Living Grief

Grief alive is hard to deal with. It's even harder to share. Mostly because it doesn't look like it's expectation, I think. I don't even know what the expectations are, and yet I feel like I'm not living up to them.

So grief for me comes in waves. One minute I'm laughing and loving while we watch Frozen together as a family. Then the scene comes when Anna turns to ice to save her sister. And the breath comes out of the statute in a puff. Then I'm sobbing and loving.

And there are still moments when I get angry with my kids because they aren't listening or cleaning or whatever. Even though the moment before the outburst, I'm crying in gratefulness for the kids God has saved for me.

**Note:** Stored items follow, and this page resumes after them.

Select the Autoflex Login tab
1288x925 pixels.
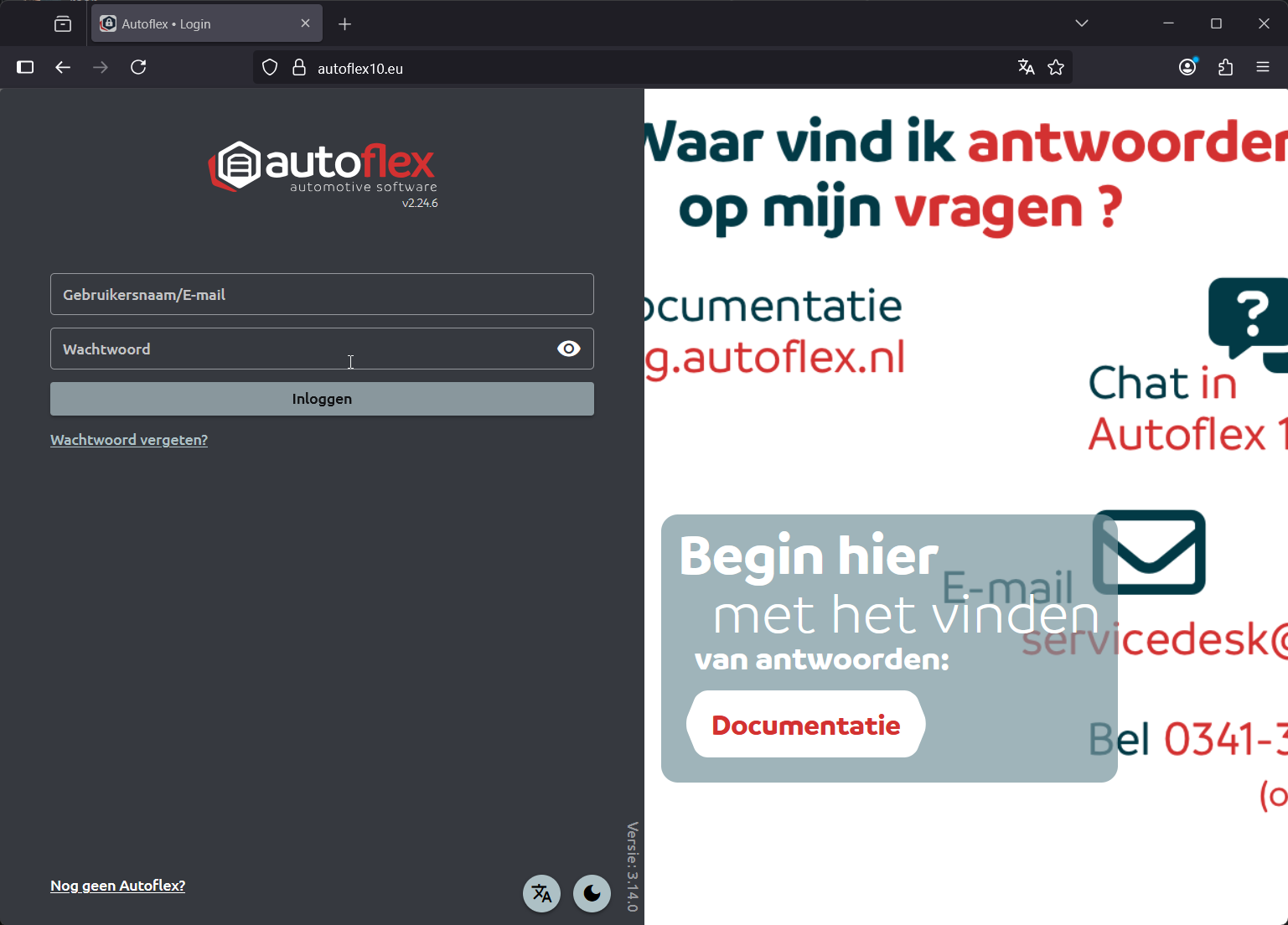pyautogui.click(x=194, y=24)
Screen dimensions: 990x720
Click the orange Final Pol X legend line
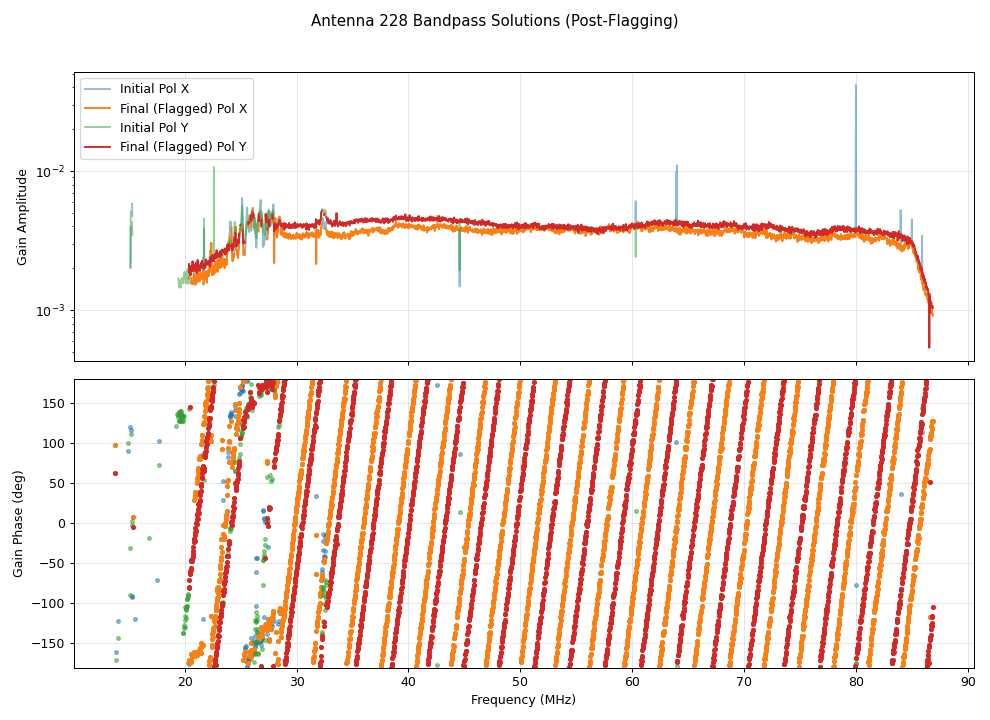tap(98, 108)
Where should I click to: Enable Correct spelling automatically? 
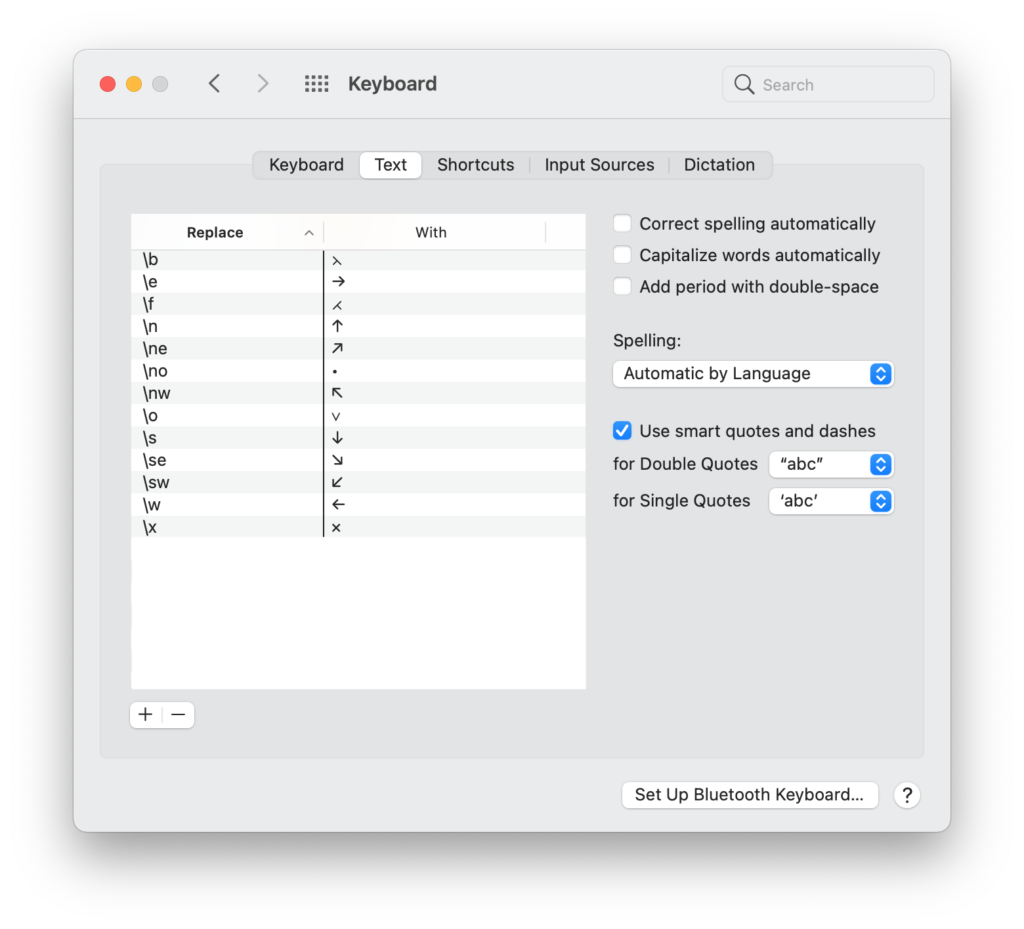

I lost my baby. When I think about it, I want to scream (and sometimes I do). But the Lord is still good. And now I've come to the place, the release, the surrender of rest in Him. I used to believe God was too good to cause death, but now I believe He is so good that I can't question what He does. I know still that sin is the cause of death. That we die because we sinned. But it's hard to describe this place. This place that says, even if God does cause death, He is still good. It doesn't sound quite right, but that's close.

This miscarriage was different from the first four. Those four were so early. I barely found out I was pregnant before it was over. But this baby, this baby lived a bit longer. We made it to the midwife appointment at nine weeks and had an ultrasound. The baby was alive and had a heart rate of 170! We got the pictures and everything. The first trimester was almost over, so our Christmas cards announced the coming baby with the cheesy heart on the belly shot.

But after we got the cards, I started feeling different. Less pregnant. I hoped it was just that I was moving into the second trimester. But I stayed in bed for those two weeks and did what I could from the bed. We sent out the cards and borrowed a doppler from a friend. We heard a heartbeat, but it was slow and deep. We were praying and hoping.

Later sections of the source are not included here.